Our study has a few limitations that are important to address. It is important to note that PLR values vary according to race, and such variations may explain the lack of significance in geographic subgroup analysis for PLR. It is possible that certain populations may not experience characteristic alterations in hematopoiesis following critical illness, and thus, PLR may not have utility in associated geographic regions. Further, inherent to a meta-analysis is a risk for study heterogeneity. High heterogeneity could be due to the fact that among selected studies, more than one method was used to diagnose sepsis, and among those used, there is also a risk for user variability due to their subjective nature. In addition, there was a significant publication bias which we tried to explain its source.

6. Conclusion

In conclusion, inflammation is strongly connected with the PLR levels, making it a helpful biomarker for predicting the severity of an inflammatory process such as sepsis. A high PLR value implies a more severe inflammatory response. Clinical worsening, a worse prognosis, and mortality could result from more severe inflammation. Our study indicated that PLR levels among sepsis nonsurvivors are significantly higher than the survivors.
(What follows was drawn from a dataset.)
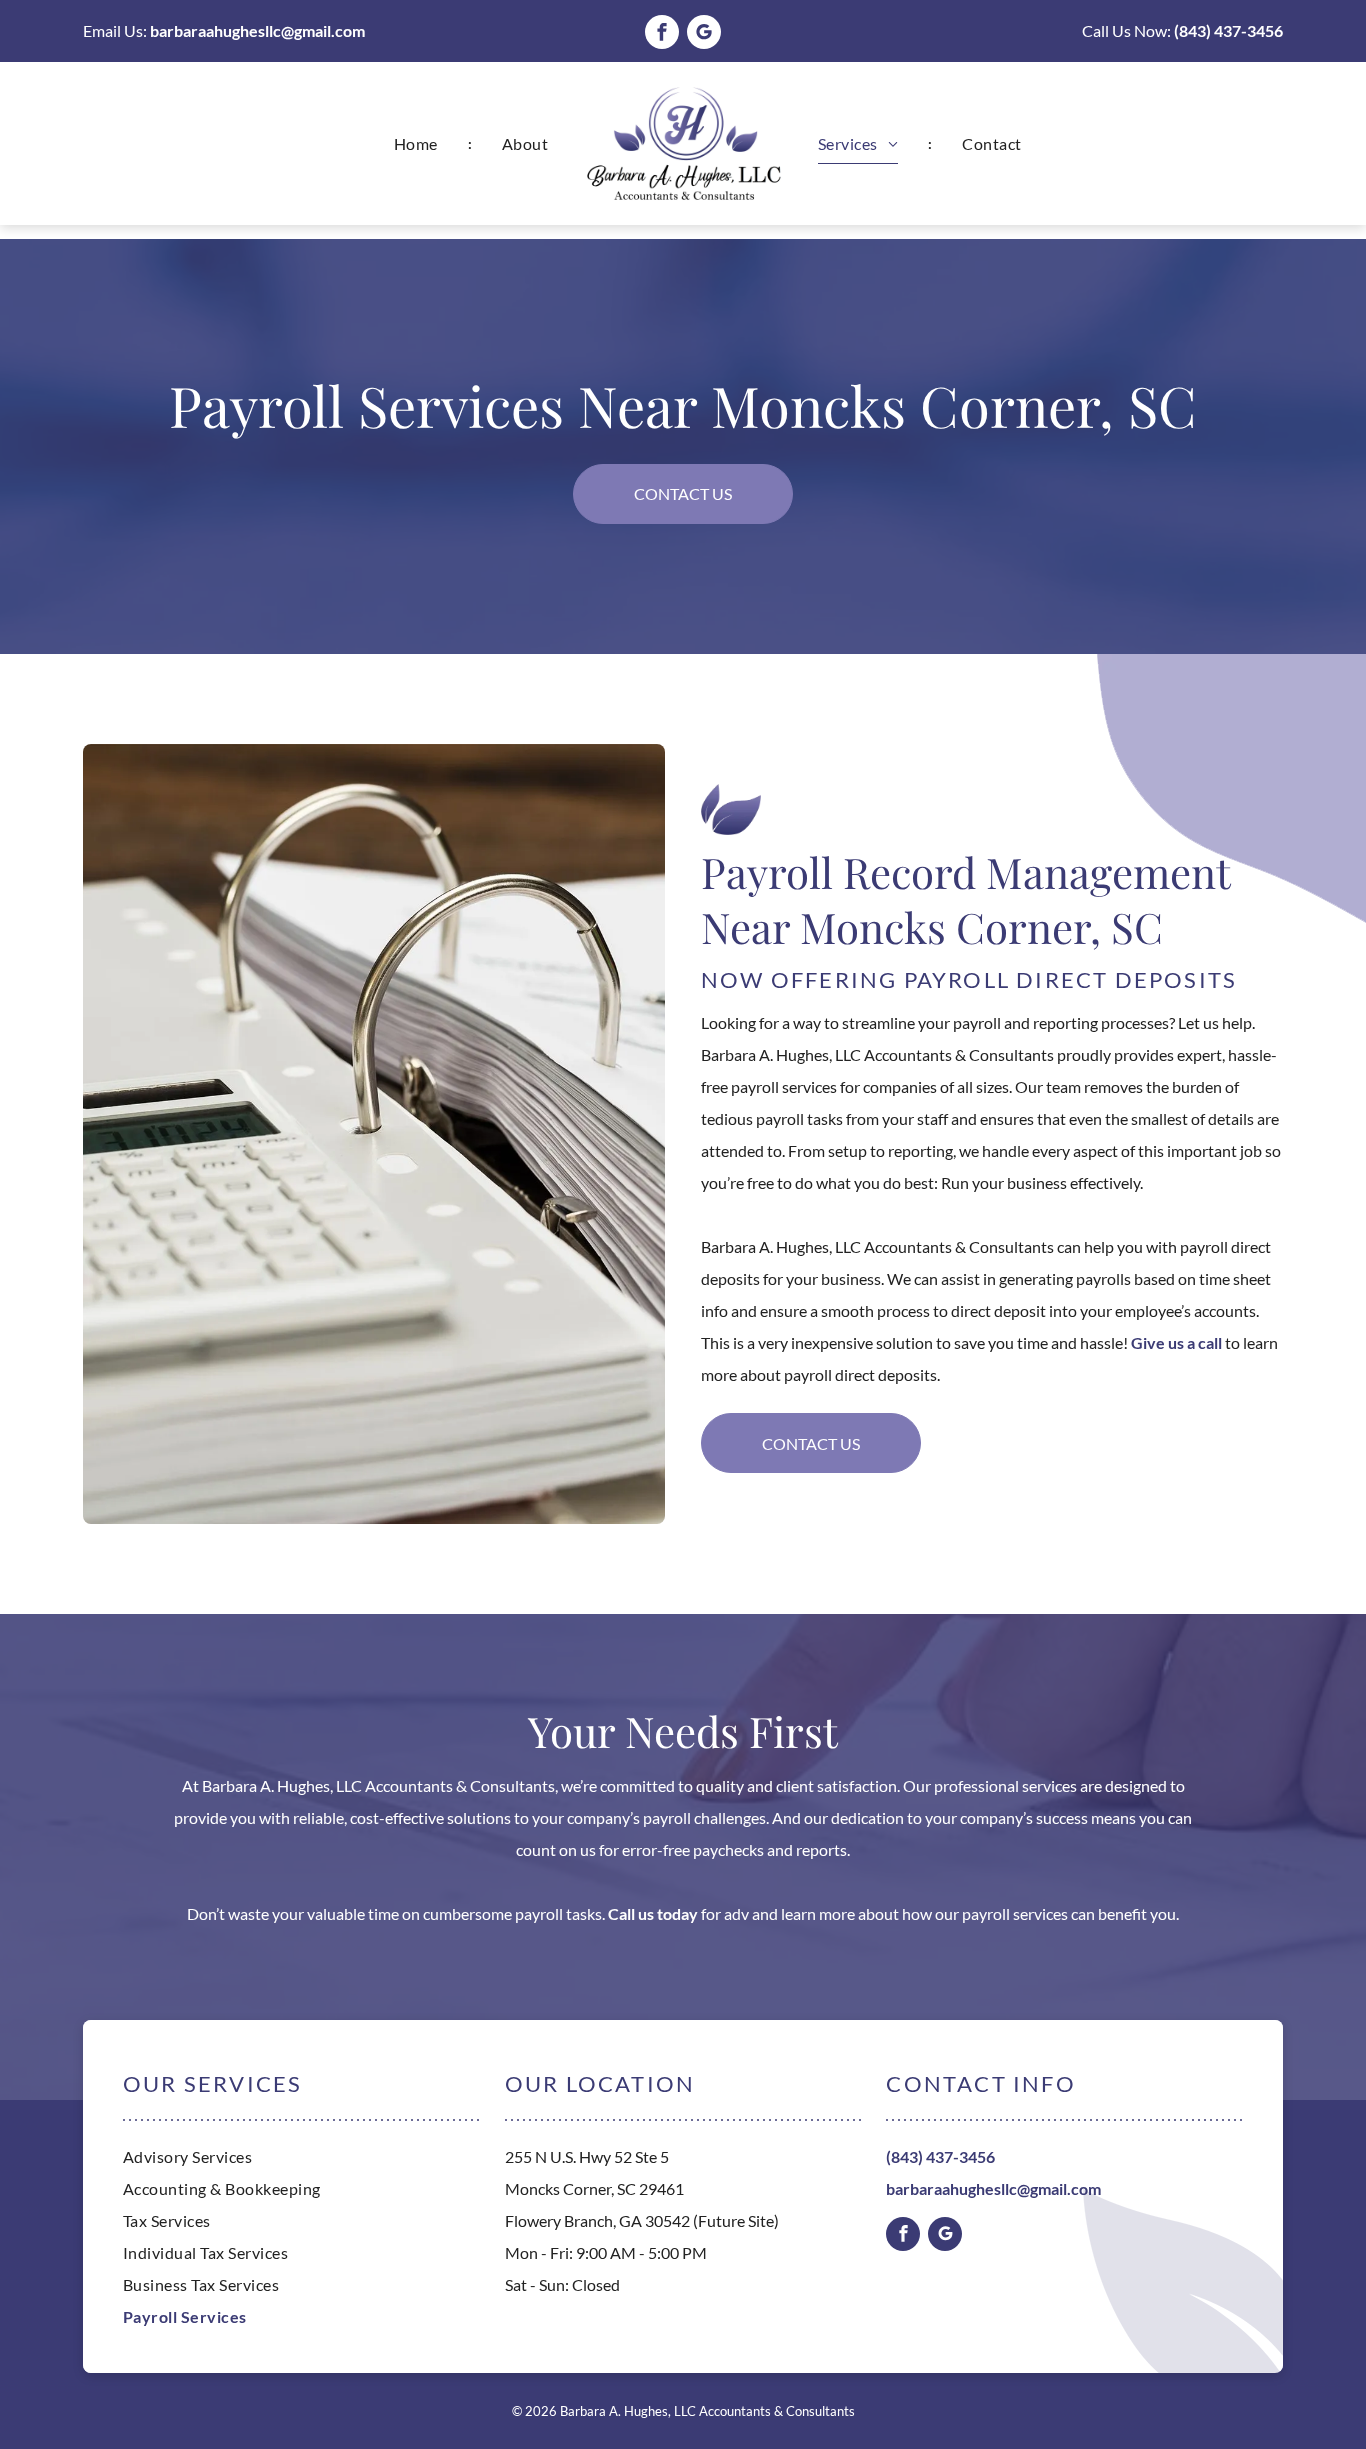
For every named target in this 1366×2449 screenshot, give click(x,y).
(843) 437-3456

Therefore, PLR is a low-cost and straightforward potential clinical predictor that can be employed even in resource-constrained settings. Further research is needed to investigate the sensitivity and specificity of PLR as a definite prognostic biomarker in sepsis.

Data Availability

All data generated or analysed during this study are included in this published article.

Conflicts of Interest

The authors declare that there is no conflict of interest regarding the publication of this article.